Leonardo’s wood charring method predates Japanese practice


Yakisugi is a Japanese architectural technique for carbonizing the surface of wood. It has become very popular in bioarchitecture because the carbonized layer protects the wood from water, fire, insects and fungi, thus extending the life of the wood. Yakisugi techniques were first codified in written form in the 17th and 18th centuries. But it appears that Leonardo da Vinci, an Italian Renaissance mathematician, wrote about the protective benefits of charring wooden surfaces more than 100 years earlier, according to a paper published in Zenodo, an open repository for EU-funded research.
Check the notes
As previously noted, Leonardo produced over 13,000 pages in his notebooks (later collected into codices), of which less than a third survive. The notebooks contain all kinds of inventions that foreshadow future technologies: flying machines, bicycles, cranes, missiles, machine guns, an “unsinkable” double-hulled ship, dredges to clean harbors and canals, and floating snowshoe-like shoes to allow a person to walk on water. Leonardo had foreseen the possibility of building a telescope in his Atlantic Codex (1490) — he wrote about “making glasses to see the moon enlarged” a century before the invention of the instrument.
In 2003, Alessandro Vezzosi, director of the Italian Ideal Museum, came across recipes for mysterious mixtures while leafing through Leonardo’s notes. Vezzosi experimented with these recipes, resulting in a mixture that would harden into a material eerily close to bakelite, a synthetic plastic widely used in the early 1900s. So it could be that Leonardo invented the first synthetic plastic.

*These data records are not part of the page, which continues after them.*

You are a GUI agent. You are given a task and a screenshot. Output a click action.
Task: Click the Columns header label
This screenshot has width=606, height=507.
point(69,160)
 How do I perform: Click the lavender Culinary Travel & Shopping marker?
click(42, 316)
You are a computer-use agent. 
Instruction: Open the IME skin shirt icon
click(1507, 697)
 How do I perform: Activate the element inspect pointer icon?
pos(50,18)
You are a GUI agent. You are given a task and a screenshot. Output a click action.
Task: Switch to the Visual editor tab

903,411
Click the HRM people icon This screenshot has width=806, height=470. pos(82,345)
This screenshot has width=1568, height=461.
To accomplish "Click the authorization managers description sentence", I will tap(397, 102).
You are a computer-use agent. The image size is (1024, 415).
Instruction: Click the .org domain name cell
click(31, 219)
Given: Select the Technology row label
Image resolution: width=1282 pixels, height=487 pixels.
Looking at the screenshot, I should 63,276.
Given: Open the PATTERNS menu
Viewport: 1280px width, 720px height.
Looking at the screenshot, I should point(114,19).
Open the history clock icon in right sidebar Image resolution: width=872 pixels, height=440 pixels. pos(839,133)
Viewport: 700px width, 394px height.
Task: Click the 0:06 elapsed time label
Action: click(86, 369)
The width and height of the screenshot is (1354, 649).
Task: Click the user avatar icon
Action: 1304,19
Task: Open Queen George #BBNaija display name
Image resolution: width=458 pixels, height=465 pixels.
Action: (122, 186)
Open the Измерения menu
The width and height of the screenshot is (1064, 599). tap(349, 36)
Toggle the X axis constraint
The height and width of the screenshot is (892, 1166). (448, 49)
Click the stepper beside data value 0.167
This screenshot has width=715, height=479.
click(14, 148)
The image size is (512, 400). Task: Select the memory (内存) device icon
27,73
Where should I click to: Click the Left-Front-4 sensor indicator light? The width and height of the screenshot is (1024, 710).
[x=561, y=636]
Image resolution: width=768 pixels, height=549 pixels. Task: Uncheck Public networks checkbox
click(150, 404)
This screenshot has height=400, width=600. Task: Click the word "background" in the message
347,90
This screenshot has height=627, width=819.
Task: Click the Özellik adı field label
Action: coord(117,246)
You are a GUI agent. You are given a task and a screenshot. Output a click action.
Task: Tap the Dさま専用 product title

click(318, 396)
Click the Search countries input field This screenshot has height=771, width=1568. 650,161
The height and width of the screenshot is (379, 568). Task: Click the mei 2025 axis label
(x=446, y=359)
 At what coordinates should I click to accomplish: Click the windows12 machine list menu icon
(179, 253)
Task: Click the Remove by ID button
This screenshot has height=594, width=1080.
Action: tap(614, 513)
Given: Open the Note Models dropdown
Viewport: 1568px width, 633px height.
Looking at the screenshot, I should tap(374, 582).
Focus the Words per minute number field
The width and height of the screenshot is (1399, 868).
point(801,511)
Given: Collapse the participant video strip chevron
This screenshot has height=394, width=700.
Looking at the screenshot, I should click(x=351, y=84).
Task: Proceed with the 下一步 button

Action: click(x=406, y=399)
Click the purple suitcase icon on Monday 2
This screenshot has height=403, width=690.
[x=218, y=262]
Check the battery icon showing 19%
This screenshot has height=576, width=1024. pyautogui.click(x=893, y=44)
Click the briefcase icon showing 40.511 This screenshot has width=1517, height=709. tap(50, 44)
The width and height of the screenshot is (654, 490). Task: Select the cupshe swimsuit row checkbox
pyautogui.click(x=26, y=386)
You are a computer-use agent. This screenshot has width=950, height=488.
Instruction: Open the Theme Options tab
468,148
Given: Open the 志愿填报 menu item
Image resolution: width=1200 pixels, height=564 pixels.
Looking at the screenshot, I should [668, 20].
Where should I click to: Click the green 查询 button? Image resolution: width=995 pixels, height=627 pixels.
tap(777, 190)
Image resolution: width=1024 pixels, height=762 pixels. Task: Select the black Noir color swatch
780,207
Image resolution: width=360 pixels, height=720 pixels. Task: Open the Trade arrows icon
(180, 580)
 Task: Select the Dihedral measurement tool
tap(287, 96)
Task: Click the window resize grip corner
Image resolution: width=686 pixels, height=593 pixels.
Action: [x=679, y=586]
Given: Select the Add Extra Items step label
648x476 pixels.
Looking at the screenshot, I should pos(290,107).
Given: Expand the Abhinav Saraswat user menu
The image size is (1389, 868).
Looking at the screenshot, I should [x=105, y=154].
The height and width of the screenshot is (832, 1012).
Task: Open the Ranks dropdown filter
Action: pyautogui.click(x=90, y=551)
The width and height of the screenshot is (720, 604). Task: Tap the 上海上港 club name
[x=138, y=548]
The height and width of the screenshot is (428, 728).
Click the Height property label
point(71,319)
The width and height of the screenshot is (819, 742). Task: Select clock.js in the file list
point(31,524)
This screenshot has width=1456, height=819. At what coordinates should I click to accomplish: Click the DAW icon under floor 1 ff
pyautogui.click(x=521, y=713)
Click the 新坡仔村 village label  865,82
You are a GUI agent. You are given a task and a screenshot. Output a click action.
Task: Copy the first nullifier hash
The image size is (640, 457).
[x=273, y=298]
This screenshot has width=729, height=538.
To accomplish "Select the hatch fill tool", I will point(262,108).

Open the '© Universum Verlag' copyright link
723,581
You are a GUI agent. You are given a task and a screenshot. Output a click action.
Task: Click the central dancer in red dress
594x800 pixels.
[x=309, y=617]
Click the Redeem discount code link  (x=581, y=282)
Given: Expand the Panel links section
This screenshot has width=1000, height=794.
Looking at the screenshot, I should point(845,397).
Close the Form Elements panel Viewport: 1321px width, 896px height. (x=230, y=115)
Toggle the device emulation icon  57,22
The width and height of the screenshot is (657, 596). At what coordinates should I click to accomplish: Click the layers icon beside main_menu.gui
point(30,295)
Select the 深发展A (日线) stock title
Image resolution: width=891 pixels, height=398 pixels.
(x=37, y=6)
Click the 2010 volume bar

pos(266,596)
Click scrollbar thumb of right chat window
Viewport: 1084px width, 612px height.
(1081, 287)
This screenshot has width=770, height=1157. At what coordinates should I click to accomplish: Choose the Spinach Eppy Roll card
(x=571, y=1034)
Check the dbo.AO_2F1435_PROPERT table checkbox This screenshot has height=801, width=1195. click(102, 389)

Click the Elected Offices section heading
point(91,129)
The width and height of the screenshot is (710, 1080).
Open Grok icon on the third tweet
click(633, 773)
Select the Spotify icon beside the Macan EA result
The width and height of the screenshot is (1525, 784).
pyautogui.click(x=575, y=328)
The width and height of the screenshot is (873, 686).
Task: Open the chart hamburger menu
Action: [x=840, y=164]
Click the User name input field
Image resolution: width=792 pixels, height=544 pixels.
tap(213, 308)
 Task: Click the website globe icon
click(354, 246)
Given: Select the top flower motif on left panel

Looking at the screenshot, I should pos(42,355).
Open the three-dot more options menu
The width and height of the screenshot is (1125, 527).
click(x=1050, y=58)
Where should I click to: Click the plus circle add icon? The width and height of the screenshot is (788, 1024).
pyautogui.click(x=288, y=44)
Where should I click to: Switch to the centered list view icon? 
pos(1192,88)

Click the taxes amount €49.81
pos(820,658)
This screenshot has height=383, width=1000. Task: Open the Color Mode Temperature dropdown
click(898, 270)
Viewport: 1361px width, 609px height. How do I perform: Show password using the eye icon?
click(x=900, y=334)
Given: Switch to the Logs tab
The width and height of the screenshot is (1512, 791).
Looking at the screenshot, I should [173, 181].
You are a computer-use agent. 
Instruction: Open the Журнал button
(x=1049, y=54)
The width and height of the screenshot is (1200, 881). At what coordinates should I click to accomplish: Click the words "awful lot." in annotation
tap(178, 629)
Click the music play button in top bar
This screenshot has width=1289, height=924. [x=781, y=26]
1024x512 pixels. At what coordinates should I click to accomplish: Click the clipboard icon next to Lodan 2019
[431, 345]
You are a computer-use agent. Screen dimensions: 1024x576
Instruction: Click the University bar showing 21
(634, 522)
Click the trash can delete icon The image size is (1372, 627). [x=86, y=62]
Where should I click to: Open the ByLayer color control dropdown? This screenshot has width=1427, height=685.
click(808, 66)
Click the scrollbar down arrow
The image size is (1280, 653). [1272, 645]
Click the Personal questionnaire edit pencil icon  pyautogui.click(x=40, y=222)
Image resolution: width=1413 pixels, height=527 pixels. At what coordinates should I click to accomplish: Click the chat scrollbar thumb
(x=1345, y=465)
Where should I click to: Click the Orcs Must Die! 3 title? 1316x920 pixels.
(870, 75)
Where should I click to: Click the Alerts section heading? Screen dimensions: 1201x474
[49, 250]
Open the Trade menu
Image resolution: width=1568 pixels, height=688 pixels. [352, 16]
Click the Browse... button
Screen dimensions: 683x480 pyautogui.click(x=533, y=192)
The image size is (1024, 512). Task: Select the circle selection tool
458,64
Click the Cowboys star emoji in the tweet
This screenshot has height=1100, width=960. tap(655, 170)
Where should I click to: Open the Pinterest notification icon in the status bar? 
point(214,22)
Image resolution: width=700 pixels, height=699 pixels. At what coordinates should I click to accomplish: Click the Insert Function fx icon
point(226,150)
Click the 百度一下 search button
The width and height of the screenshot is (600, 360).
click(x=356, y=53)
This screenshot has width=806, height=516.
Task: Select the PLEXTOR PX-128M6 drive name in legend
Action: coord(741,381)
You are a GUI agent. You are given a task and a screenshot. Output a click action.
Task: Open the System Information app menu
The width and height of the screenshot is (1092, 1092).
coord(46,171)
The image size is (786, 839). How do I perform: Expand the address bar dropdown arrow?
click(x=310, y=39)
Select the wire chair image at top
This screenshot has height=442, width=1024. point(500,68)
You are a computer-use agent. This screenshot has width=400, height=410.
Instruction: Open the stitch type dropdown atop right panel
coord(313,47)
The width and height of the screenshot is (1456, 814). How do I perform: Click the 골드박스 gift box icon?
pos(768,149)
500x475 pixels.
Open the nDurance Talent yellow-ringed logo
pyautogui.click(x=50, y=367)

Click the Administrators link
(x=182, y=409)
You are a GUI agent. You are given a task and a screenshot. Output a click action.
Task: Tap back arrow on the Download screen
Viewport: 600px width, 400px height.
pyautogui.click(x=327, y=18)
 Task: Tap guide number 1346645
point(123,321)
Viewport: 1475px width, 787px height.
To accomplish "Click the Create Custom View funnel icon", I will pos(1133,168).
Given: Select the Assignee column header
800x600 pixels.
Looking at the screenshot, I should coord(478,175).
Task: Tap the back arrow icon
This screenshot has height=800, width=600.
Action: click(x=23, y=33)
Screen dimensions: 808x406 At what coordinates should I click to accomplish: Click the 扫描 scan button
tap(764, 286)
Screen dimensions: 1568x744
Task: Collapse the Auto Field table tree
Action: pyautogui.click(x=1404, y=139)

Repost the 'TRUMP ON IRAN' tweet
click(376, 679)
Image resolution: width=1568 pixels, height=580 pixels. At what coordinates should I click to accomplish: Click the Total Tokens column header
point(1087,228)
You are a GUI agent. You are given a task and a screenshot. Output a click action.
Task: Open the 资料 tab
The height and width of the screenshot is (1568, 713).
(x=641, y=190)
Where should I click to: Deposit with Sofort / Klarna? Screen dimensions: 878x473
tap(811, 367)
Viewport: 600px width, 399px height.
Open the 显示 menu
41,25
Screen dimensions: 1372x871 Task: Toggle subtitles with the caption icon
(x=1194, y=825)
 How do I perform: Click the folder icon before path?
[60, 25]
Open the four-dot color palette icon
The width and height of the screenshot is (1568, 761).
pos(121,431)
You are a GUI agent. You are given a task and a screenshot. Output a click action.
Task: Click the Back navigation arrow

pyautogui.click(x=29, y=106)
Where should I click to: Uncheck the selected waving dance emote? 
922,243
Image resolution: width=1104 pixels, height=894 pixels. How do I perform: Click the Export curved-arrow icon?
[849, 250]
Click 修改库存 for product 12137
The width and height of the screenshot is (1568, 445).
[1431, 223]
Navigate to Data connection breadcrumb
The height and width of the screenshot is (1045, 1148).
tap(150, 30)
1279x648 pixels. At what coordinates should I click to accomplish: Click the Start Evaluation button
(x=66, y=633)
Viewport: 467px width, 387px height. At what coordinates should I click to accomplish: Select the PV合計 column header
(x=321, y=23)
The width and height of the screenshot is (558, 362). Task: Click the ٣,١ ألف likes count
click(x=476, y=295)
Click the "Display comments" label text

The notebooks also contain Leonardo’s detailed notes on his extensive anatomical studies. Most notably, his drawings and descriptions of the human heart illustrate how heart valves can control blood flow 150 years before William Harvey laid out the basis of the human circulatory system. (In 2005, a British heart surgeon named Francis Wells pioneered a new procedure for repairing damaged hearts, based on Leonardo’s sketches of heart valves and later wrote the book Leonardo’s heart.)